Yavru Vatan Kıbrıs’a barışı ve huzuru getiren ve yepyeni bir süreci başlatan 20 Temmuz 1974 Barış Harekatının 48. Yıl dönümünde mutluyuz, gururluyuz.
Bu vesileyle, 20 Temmuz 1974 Kıbrıs Barış Harekatı dönemi Başbakanı Bülent Ecevit’i, Başbakan Yardımcısı Necmeddin Erbakan’ı, Genel Kurmay Başkanı Org. General Semih Sancar’ı, Dışişleri Bakanı Turan Güneş’i saygıyla selamlıyorum; Anavatanımıza, onun bağrından çıkan kahraman Mehmetçiklerimize, Aziz Şehitlerimize, Gazilerimize ve Türk Mukavemet Teşkilatı (TMT) mensuplarına, Mücahit halkımıza şükran duygularımızı arz eder, saygı ile selamlıyorum. Türk milletinin ve onun kopmaz bir parçası olan Kıbrıs Türk halkının barış ve özgürlük bayramını yürekten kutluyorum.
Geriye dönüp baktığımızda Osmanlı Devleti Kıbrıs’ın idaresini geçici olarak İngilizlere bırakılıyordu. 22 Temmuz 1878’de Larnaka’dan İngiliz askerleri adaya ayak basarken, o günde Rumlar Enosis çığlıkları atarken Türk evlerinde acı vardı!. Gözyaşı vardı!.. Direniş yeminleri vardı!. İlerleyen yıllarda I. Dünya Savaşı günlerinde İngiltere ve Osmanlı Devletinin zıt kutuplarda yer almasının ardından 5 Kasım 1914’te İngiltere Adayı ilhak ettiğini ilan edecek ve de Türk İstiklal Savaşı sonrası imzalanan 24 Temmuz 1923 Lozan Antlaşması ile Kıbrıs resmen İngiltere’ye bırakılıyordu..
Dünden bugüne Rum-Yunan ikilisinin Megali-İdea hayalleri nedeniyle Kıbrıs’ta yaşananları şöyle özetlemek mümkün. 1950’li yıllara gelindiğinde 15 Ocak 1950’de ada genelinde bir hafta süreyle Rum Ortodoks Kilisesi, Komünist AKEL Partisi desteğinde ada genelinde Rum Ortodoks kiliselerinde Enosis Plebisiti düzenlemişlerdi. Plebisit sonuçlarına göre oy kullanan 224747 Rum’un, 215108’i diğer bir değişle %96’sı Enosis’e ‘evet’ yönünde oy kullanmışlardı.

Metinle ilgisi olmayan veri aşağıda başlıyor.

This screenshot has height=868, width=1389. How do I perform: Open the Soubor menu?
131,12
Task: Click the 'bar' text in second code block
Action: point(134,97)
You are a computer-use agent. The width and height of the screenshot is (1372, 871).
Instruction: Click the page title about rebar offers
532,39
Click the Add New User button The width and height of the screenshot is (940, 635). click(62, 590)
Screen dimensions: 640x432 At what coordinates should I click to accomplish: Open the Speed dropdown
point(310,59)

Enosis Plebisitinin gerçekleşmesinde önemli bir rolü olan Kitium Piskopos’u Makarios III, Başpiskopos Makarios II’nin 28.06.1950 tarihinde ölümünün ardından 18.10.1950 tarihinde Makarios III, Başpiskopos oluyordu. Başpiskopos Makarios III’ün ısrarları üzerine Yunanistan bu sonuçları 1954’te BM’e taşıyarak ‘sözde’ Kıbrıs halkına self-determinasyon hakkı isteyecek ancak Anavatanımız Türkiye’nin, İngiltere desteğinde gerçekleştirmiş olduğu girişimlerle bunun önüne geçilecek ve de konunun BM’de görüşmeye açılmasının önü kapanacaktı.
Bu gelişmeler sonrası kuruluşu daha 1952’de Atina’da gerçekleşen EOKA tedhiş örgütünün gizli yollardan silahlanması ve teşkilatlanmasının ardından E. General Grivas’ın komutasında 1 Nisan 1955’te EOKA tedhiş örgütü ada genelinde İngiliz Yönetimine ve Kıbrıs Türk halkına karşı bombalarını patlatarak şiddet hareketine başlamışlardı.
Rum-Yunan ikilisinin bu silahlı saldırılarına karşı Kıbrıs Türk halkı da bugün kuruluşu 1 Ağustos 1958 olarak bilinen Türk Mukavemet Teşkilatı (TMT) etrafında bütünleşerek direnişe geçerken bu direnişin bir sonucu olarak Kıbrıs Cumhuriyeti’nin kuruluşuna giden yol açılacaktı.
Nitekim, 5-11 Şubat 1959 Zürih ve 19 Şubat 1959 Londra Antlaşmaları ile 1960 Kıbrıs Cumhuriyetinin kuruluşuna giden yolda önemli adımlar atılıyordu. 11 Şubat 1959 Zürih Antlaşmalarını T.C Dışişleri Bakanı Fatin Rüştü Zorlu ve Yunanistan Dışişleri Bakanı Evangelos Averof’un Zürih’te imzalamasının ardından 19 Şubat 1959 Londra Antlaşmalarını Türkiye Cumhuriyeti Başbakanı Adnan Menderes, Yunanistan Başbakanı Konstantin Karamanlis ve İngiltere Dışişleri Bakanı Harold Macmillan; Kıbrıs Türk halkı adına liderimiz Dr. Fazıl Küçük ve Kıbrıs Rum halkı adına Başpiskopos Makarios imzalamışlardı.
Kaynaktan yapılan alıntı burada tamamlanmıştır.